W takich meczach nasi liderzy odpinają wrotki. Jest wesoło
- Przekaz na mecz jest prosty: musimy wygrać. Gramy o pierwsze miejsce i to jest najważniejsze - mówi przed hitowym spotkaniem Łomży Vive Kielce z SG Flensburgiem-Handewitt Arkadiusz Moryto, skrzydłowy mistrzów Polski.

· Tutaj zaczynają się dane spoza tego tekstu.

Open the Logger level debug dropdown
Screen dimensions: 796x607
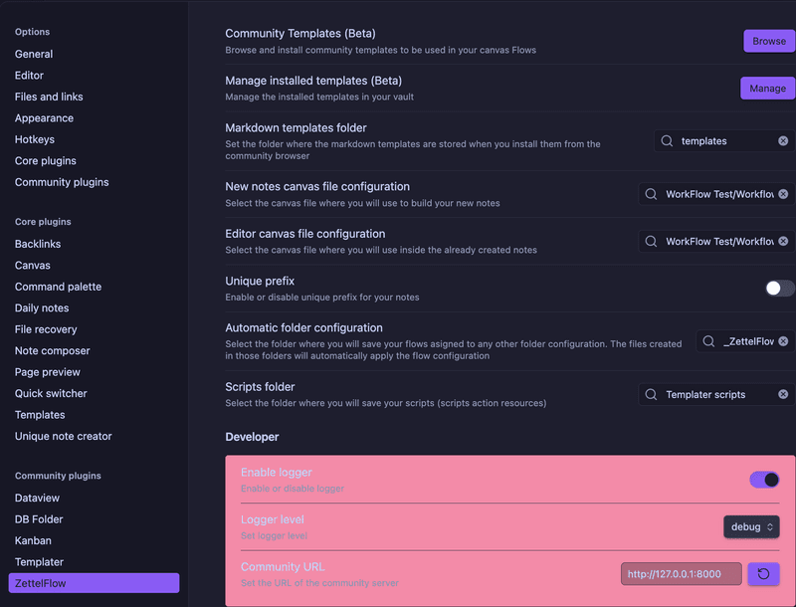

Kielczanie stoją przed szansą na wygranie grupy Ligi Mistrzów. Do tego kluczowe jest zwycięstwo w ostatnim meczu. Remis uplasuje mistrzów Polski na drugim miejscu, porażka sprawi, że spadną na trzecie. Lepsza pozycja na koniec fazy grupowej to łatwiejsza drabinka w fazie finałowej rozgrywek.
- Końcówka fazy grupowej jest zdecydowanie ciekawsza. Zgodzę się z tym, że w takich meczach pod presją gramy lepiej. Każdy z nas wtedy chce zagrać jak najlepsze spotkanie, szczególnie nasi liderzy. Odpinają wrotki, jest ciekawie na boisku - zaznacza 23-latek.
Skrzydłowy nie ukrywa jednocześnie, że lutowy maraton dał mu się mocno we znaki. - Moje kolano jest przeciążone, ale nie boli już tak, jak na początku. Teraz są inne, mniejsze problemy, ale nie ma co o tym mówić - odpiera.
W pierwszym meczu z Flensburgiem kielczanie przegrali 30:31. To była 1. kolejka fazy grupowej LM. - Zawsze ciężko się wchodzi w sezon i potrzebujemy dwóch, trzech meczów, aby poczuć się lepiej na boisku. Mogliśy wygrać to spotkanie, bo kontrolowaliśmy jego przebieg, ale pod sam koniec wymknęło nam się spod kontroli. Dużo z niego wyciągnęliśmy i czwatek pokażemy to, co najlepsze - kwituje skrzydłowy mistrzów Polski.
Mecz Łomża Vive Kielce - SG Flensburg-Handewitt rozpocznie się w czwartek o godz. 18:45.